A photovoltaic solar cell is a mechanism for converting light energy from the sun into electrical energy by means of the photoelectric or photovoltaic effect. This effect allows photons of light to be absorbed and converted into electrons. When exposed to solar radiation, a photovoltaic cell gets all excited and creates electricity.

A set of photovoltaic solar cells connected together as a circuit are known as solar panels. Solar panel installations on roofs allow these surfaces to be transformed into "small power plants" producing renewable energy. On top of being beneficial for the planet and helping us all move towards a sustainable energy model, they also help you save on your electricity bill. Check it out!

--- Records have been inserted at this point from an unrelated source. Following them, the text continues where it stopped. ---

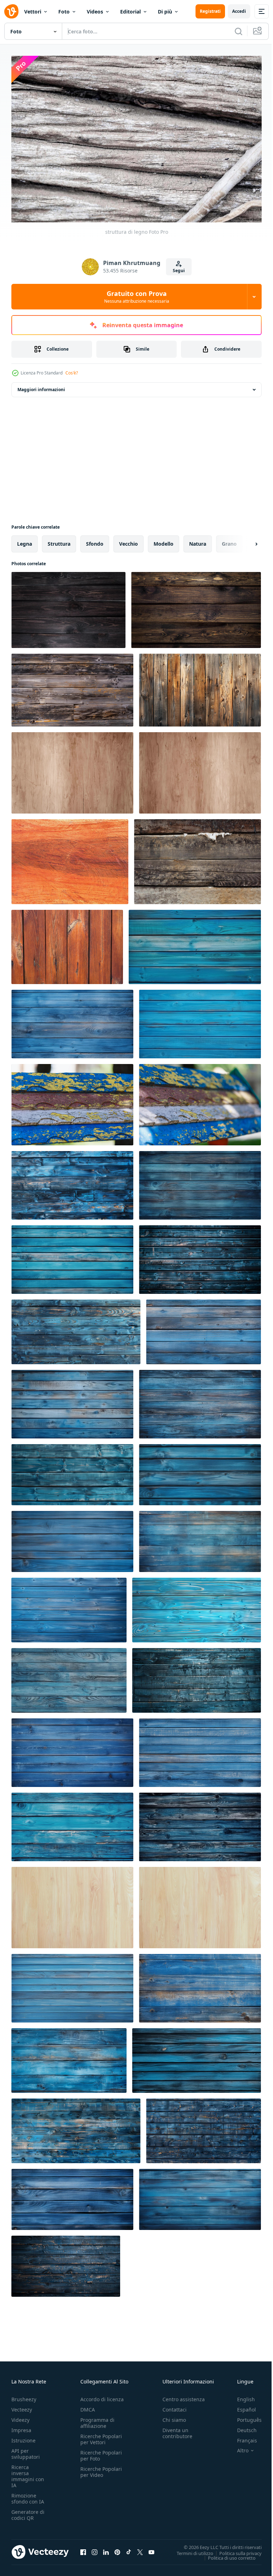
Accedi (239, 11)
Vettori (32, 11)
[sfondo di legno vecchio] (197, 858)
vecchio (128, 540)
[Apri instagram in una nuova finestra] (94, 2548)
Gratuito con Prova (136, 296)
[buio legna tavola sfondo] (196, 606)
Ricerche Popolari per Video (101, 2468)
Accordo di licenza (102, 2395)
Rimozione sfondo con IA (27, 2495)
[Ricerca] (238, 31)
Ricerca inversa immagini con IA (27, 2472)
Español (241, 2406)
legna (24, 540)
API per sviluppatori (25, 2450)
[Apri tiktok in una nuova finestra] (129, 2548)
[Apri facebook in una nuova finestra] (83, 2548)
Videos (95, 11)
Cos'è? (71, 373)
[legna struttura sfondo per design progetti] (200, 1904)
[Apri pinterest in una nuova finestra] (117, 2548)
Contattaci (174, 2406)
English (241, 2395)
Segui (179, 271)
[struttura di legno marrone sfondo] (72, 769)
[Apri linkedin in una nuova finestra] (106, 2548)
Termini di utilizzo (189, 2549)
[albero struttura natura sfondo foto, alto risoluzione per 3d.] (69, 858)
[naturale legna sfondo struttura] (72, 1904)
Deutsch (241, 2426)
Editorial (130, 11)
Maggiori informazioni (41, 386)
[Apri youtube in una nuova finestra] (151, 2548)
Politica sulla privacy (235, 2549)
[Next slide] (245, 540)
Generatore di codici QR (27, 2511)
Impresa (21, 2426)
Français (242, 2437)
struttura (59, 540)
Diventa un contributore (177, 2429)
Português (244, 2416)
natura (197, 540)
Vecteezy (21, 2406)
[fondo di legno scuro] (68, 606)
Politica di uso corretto (226, 2554)
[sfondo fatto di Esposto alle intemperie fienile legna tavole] (72, 686)
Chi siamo (174, 2416)
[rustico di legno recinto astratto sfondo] (200, 686)
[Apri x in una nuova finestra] (140, 2548)
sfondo (94, 540)
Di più (165, 11)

To better understand what a photovoltaic cell is and how it works, it's important to look at the elements which it's made up of. A solar cell consists of different layers of materials, with semiconductors being the main component. The semiconductors in a solar cell are generally made of silicon and are responsible for interacting with the sun's photons to generate the electrical current that we use in our domestic and industrial consumption.

Finally, to understand how a solar photovoltaic cell works, it's useful to understand its lifespan. The average lifespan of a solar cell at maximum efficiency is around 25-30 years, which is also the typical lifespan of the solar panels in a solar photovoltaic system. More than enough time to turn your roof into an endless source of renewable energy that allows you to save and share the electricity generated with the whole world.